EXCERPT TO READ:

------------------------------------------------

The first transport from the Soviet Union carrying the repatriated prisoners-of-war arrived in Austria on 12 September 1947. Like other Austrian press photographers, Ernst Haas started covering these Heimkehrer (homecomers) starting in October 1947. His pictures soon came to attention of Heute, an illustrated magazine edited by the US occupying forces in Munich and Inge Morath, an editor responsible for covering Austrian topics and pictorial material.
On 3rd August 1949, Heute published “Und die Frauen warten … Die Geschichte jedes Krieges wird mit Tränen geschrieben” (‘And the women are waiting … The story of every war is written in tears’), a photo-essay written by Morath and illustrated with Haas’s photos.
The first photos showed the crowds, mostly women, held back by the police, followed by a double-page spread where there was an outbreak of joy. One woman recognised a family member and another embraced a POW. The following double page further showed the waiting and had a full-page photograph of an old lady holding up the photograph of a missing young soldier while a smiling young returnee passed by (the photo above that would be reprinted widely in the following years). The last double-page spread captured the pain and sadness of those still waiting for their missing family members.

------------------------------------------------

LISTED RECORDS:
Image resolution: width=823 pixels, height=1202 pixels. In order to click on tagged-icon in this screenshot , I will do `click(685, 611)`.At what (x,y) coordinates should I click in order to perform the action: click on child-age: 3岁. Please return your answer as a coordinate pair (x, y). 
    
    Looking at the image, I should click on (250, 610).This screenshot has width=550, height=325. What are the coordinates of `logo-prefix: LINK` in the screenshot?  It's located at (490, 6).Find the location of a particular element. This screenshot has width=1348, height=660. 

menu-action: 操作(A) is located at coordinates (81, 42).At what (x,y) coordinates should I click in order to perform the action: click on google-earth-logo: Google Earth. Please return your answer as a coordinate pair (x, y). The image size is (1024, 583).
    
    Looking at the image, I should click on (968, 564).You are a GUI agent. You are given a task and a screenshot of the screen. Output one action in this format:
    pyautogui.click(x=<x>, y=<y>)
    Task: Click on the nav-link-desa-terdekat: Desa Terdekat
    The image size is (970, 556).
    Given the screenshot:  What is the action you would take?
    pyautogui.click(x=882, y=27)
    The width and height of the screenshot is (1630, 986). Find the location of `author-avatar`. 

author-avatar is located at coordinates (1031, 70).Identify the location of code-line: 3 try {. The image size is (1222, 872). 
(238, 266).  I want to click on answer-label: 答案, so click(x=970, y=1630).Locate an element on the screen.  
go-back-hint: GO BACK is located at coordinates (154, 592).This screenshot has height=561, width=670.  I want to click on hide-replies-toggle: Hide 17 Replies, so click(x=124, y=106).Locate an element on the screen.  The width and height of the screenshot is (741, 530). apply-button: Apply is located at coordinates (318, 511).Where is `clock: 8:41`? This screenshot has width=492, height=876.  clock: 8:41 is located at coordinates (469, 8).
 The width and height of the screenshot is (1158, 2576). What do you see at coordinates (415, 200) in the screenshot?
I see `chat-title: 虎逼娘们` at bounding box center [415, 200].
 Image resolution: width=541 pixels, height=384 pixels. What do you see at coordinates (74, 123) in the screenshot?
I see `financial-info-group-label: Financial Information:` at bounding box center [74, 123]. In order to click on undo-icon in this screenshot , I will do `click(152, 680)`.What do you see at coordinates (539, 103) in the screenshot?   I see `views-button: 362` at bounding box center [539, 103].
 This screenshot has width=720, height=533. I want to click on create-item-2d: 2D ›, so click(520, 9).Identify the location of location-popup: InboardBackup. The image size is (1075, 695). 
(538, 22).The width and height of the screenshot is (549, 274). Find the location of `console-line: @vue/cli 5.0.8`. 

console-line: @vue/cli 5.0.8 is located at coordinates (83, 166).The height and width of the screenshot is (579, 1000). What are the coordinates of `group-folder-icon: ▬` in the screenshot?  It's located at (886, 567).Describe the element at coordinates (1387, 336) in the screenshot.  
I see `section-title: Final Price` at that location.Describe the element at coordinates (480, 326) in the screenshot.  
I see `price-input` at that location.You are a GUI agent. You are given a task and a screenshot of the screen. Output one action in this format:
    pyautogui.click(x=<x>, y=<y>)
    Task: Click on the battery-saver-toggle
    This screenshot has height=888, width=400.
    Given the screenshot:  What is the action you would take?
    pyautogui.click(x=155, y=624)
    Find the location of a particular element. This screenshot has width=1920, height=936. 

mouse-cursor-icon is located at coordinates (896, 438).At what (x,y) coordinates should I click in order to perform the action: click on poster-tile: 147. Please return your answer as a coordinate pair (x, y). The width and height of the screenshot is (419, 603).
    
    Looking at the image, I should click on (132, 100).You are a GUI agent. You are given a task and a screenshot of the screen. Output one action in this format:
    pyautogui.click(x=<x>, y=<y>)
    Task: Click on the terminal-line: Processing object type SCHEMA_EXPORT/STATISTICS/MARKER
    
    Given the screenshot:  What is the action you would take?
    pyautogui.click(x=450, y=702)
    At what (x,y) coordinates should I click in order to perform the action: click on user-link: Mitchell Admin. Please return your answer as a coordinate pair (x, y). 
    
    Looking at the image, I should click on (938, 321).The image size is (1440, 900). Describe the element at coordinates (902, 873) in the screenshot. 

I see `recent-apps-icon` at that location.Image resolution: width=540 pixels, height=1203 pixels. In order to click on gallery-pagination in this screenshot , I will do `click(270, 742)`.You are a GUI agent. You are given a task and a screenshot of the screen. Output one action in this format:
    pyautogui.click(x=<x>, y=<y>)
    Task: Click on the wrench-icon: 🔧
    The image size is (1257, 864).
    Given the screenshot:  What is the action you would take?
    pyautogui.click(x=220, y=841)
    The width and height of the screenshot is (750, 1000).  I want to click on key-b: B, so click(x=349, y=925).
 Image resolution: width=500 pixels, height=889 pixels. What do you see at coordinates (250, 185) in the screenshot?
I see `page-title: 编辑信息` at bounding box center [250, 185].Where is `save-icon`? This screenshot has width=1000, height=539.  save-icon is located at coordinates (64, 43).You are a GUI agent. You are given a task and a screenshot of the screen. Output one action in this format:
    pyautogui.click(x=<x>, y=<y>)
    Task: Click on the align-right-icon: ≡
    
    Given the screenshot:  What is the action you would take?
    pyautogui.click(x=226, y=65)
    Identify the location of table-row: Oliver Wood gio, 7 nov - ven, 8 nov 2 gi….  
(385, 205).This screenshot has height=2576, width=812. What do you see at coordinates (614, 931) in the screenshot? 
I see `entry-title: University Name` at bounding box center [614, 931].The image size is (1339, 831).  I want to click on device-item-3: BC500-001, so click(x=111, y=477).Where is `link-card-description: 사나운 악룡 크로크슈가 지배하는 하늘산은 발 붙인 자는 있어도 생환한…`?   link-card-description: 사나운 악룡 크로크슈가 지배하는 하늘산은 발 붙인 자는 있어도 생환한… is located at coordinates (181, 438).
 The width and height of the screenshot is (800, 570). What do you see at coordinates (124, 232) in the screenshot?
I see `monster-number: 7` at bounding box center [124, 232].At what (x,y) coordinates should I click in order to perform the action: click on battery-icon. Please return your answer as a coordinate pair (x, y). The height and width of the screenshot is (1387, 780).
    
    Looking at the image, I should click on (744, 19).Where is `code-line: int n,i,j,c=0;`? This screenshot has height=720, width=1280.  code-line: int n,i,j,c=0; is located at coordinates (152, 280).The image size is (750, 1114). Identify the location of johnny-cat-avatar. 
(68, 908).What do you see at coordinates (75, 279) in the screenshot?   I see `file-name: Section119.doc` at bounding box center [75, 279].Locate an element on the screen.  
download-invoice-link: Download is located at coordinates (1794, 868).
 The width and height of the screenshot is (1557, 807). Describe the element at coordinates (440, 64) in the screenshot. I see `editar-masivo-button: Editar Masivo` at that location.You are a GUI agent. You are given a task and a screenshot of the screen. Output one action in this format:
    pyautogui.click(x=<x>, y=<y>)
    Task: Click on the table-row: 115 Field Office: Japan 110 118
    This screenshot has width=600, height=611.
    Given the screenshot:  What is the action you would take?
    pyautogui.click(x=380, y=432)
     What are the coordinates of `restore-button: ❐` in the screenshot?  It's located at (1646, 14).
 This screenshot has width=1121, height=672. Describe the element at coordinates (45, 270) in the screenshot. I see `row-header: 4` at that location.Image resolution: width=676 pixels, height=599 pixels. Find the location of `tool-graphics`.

------------------------------------------------

PROBLEMS TO SOLVE:
a. Quote the passage on Ernst Haas's homecomer photos from "On 3rd August" to "with Haas’s photos.".
b. Write what comes next in the passage on Ernst Haas's homecomer photos, picking up after its final sentence.

ANSWERS TO THE TASKS:
a.
On 3rd August 1949, Heute published “Und die Frauen warten … Die Geschichte jedes Krieges wird mit Tränen geschrieben” (‘And the women are waiting … The story of every war is written in tears’), a photo-essay written by Morath and illustrated with Haas’s photos.

b.
Heute’s American editor in chief, Warren Trabant, was extremely impressed by the photos and ensured the worldwide distribution of Haas’ photographs. Just a few days after their first publication in Heute, the photographs were in LIFE magazine (August 8, 1949). A month later, they were published again in Swiss magazine Du. Success of the photos paved the way for both Haas and Morath to join the Magnum agency in Paris. Trabant remembered:
In the original publication, Morath’s accompanying essay was short. She mentioned the Südbahnhof in Vienna as the location where the photographs were taken, but neither the Second World War nor Nazism was mentioned. Working in an Austria still divided between Soviet Union and the Western Allies, she also could not write freely about Stalin’s delaying tactics in repatriating POWs. When they were published, LIFE used a harsher tone, an anti-Communist viewpoint, and more contextual information about Austrian POWs. It wrote: “Although Austria claims that some 6400 prisoners of war are still to be accounted for, the grim assumption is that they are dead or lost in the void behind the Iron Curtain”.
According to the historian Stefan Karner, 156,681 Austrians were held prisoner in the Soviet Union, of whom 10,891 died and 145,790 were repatriated.